Seul, contre son opposition, contre son administration et contre ses alliés, le président Trump ne paraît pas en mesure de faire appliquer ses engagements de campagne. Trois ans après son élection, la Chambre des représentants a lancé contre lui une procédure de destitution parce qu’il lutte contre la corruption de ses adversaires.
Le principal engagement de campagne de Donald Trump de mettre fin à la stratégie militaire offensive Rumsfeld/Cebrowski et de lui substituer une politique de coopération jacksonienne se heurte à une puissante opposition interne aux USA et externe chez les alliés des États-Unis. Plus que jamais, le président apparaît seul, absolument seul, face à la classe politique transatlantique.
Tout était joué d’avance
Comme pour son prédécesseur, Barack Obama, tout semblait joué d’avance.
Dès son élection, en 2009, Obama fut salué comme le « premier président noir des États-Unis », puis s’avéra incapable de résoudre les problèmes de cette communauté, laissant les violences policières à leur égard atteindre des sommets. Aux premiers jours de son mandat, le Comité Nobel lui décernait le Prix de la paix saluant ses efforts « pour un monde sans armes nucléaires » ; un sujet qu’il cessa immédiatement d’aborder. Bien que son bilan soit à l’exact opposé de ses promesses de campagne, il n’en reste pas moins populaire dans le monde. Peu importent la délocalisation des emplois en Chine, la continuation de Guantánamo, les milliers d’assassinats ciblés, et la destruction de la Libye.

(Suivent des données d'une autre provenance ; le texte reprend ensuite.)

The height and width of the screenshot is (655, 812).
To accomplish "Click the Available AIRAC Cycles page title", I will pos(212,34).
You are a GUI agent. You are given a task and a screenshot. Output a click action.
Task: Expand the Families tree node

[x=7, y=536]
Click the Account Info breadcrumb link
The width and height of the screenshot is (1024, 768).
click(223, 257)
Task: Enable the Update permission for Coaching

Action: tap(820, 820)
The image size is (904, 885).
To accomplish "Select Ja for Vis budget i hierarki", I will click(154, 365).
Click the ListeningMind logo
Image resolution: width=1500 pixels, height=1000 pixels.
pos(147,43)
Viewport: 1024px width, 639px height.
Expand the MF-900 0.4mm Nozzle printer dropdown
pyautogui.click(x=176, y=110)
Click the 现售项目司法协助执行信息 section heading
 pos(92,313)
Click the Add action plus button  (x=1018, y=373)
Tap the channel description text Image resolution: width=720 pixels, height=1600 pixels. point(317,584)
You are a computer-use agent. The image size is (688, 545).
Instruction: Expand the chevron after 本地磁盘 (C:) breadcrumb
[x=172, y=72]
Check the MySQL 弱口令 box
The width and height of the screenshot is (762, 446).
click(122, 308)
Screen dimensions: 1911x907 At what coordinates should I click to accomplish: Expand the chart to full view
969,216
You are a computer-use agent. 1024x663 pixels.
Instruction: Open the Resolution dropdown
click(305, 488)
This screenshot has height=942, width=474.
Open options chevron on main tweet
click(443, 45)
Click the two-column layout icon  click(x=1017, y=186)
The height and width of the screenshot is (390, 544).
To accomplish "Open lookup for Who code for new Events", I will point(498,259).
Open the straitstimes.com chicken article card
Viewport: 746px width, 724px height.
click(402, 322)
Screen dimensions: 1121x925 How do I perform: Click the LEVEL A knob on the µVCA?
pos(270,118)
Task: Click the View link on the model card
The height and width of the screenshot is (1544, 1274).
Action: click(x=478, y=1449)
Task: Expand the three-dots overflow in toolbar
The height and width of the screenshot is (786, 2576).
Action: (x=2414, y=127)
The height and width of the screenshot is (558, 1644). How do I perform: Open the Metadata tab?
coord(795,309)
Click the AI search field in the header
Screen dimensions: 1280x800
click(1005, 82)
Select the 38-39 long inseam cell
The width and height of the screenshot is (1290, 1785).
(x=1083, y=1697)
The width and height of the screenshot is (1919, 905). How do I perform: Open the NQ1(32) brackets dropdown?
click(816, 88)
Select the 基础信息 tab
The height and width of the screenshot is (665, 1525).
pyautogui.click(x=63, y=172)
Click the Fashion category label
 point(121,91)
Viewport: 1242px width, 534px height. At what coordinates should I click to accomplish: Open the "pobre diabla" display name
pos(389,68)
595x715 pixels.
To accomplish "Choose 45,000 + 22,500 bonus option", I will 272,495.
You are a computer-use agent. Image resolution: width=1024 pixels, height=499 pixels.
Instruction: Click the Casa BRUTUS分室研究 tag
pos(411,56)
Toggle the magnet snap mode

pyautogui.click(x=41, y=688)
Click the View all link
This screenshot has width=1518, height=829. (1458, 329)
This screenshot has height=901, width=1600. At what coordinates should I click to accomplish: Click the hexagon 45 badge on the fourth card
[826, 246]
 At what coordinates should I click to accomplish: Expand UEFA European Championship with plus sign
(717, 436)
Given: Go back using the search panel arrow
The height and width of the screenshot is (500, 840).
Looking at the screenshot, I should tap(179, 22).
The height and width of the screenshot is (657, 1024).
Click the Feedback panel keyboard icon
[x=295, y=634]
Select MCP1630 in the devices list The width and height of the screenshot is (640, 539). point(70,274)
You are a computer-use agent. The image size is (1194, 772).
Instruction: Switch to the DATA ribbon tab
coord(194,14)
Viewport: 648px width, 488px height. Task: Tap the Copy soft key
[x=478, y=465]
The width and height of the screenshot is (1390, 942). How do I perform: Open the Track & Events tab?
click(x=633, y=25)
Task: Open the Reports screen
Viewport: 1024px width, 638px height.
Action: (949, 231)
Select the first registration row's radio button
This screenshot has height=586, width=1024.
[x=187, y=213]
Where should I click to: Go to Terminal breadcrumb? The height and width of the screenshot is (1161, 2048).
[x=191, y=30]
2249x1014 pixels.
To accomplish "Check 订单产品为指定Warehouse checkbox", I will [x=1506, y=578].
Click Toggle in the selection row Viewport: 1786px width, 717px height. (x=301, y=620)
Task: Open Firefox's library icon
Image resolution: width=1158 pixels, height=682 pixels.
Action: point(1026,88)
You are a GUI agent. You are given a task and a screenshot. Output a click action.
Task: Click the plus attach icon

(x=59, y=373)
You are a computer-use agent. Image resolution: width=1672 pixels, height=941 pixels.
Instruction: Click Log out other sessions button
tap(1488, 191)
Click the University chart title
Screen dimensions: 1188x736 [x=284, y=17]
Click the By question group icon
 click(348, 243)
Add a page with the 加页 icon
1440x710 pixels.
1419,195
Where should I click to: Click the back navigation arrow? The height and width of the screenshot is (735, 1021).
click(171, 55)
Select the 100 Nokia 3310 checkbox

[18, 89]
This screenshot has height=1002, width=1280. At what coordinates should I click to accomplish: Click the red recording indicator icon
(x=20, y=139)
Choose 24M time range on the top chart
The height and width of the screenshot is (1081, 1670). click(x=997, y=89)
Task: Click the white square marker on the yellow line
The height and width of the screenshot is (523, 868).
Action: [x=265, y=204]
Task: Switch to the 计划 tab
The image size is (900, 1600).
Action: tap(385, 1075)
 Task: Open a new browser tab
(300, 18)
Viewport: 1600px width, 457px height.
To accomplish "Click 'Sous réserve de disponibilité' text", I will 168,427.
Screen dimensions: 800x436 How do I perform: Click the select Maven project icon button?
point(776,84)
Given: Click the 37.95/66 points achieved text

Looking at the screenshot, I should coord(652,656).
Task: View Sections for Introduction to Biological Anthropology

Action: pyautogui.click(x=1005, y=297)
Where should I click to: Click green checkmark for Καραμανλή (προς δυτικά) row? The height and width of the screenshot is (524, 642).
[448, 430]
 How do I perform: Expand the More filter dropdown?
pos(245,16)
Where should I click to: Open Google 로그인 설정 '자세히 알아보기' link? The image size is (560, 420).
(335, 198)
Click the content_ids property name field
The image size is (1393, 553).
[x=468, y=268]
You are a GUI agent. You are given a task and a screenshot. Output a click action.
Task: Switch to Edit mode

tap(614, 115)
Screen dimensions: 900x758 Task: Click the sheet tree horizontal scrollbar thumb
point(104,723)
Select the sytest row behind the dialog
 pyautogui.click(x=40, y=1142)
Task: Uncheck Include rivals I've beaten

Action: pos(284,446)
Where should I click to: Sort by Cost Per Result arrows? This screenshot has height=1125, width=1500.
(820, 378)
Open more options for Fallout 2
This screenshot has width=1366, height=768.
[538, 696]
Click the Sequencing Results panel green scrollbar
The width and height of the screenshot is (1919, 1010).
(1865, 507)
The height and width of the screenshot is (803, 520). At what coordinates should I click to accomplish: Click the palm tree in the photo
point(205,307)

À l’inverse, dès son élection et avant même la passation de pouvoir en 2017, Donald Trump était présenté comme un narcissique maniaco-dépressif, une personnalité faible et autoritaire, un crypto-fasciste. Dès son accession à la Maison-Blanche, la presse appelait à son assassinat physique et le Parti démocrate l’accusait d’être un espion russe. Il obtenait qu’une enquête soit ouverte contre lui et son équipe dans la perspective de sa destitution. Son principal conseiller, le général Michael Flynn, fut contraint à la démission 24 jours après sa nomination, puis arrêté. Lorsque Donald Trump perdait les élections de mi-mandat (novembre 2018) à la Chambre des représentants, il fut donc contraint à négocier avec certains de ses opposants. Il trouva un accord avec le Pentagone, autorisant certaines actions militaires pourvu qu’elles n’engagent pas le pays dans une spirale, et obtint en échange la clôture de l’enquête russe. Durant huit mois, il tenta à marche forcée de mettre fin à l’anéantissement du Grand-Moyen Orient et aux préparatifs de la destruction du Bassin des Caraïbes. Il espérait pouvoir annoncer la concrétisation de la paix à la tribune de l’Assemblée générale des Nations unies. Patatras ! Le jour même, l’USIP (alter ego de la NED, mais pour le département de la Défense), rendait son rapport sur la Syrie en conseillant de relancer la guerre. Et, encore le même jour, la présidente de la Chambre des représentants, Nancy Pelosi, annonçait l’ouverture d’une procédure d’impeachment contre lui, cette fois à propos de sa lutte avec les autorités ukrainiennes contre la corruption du clan Clinton.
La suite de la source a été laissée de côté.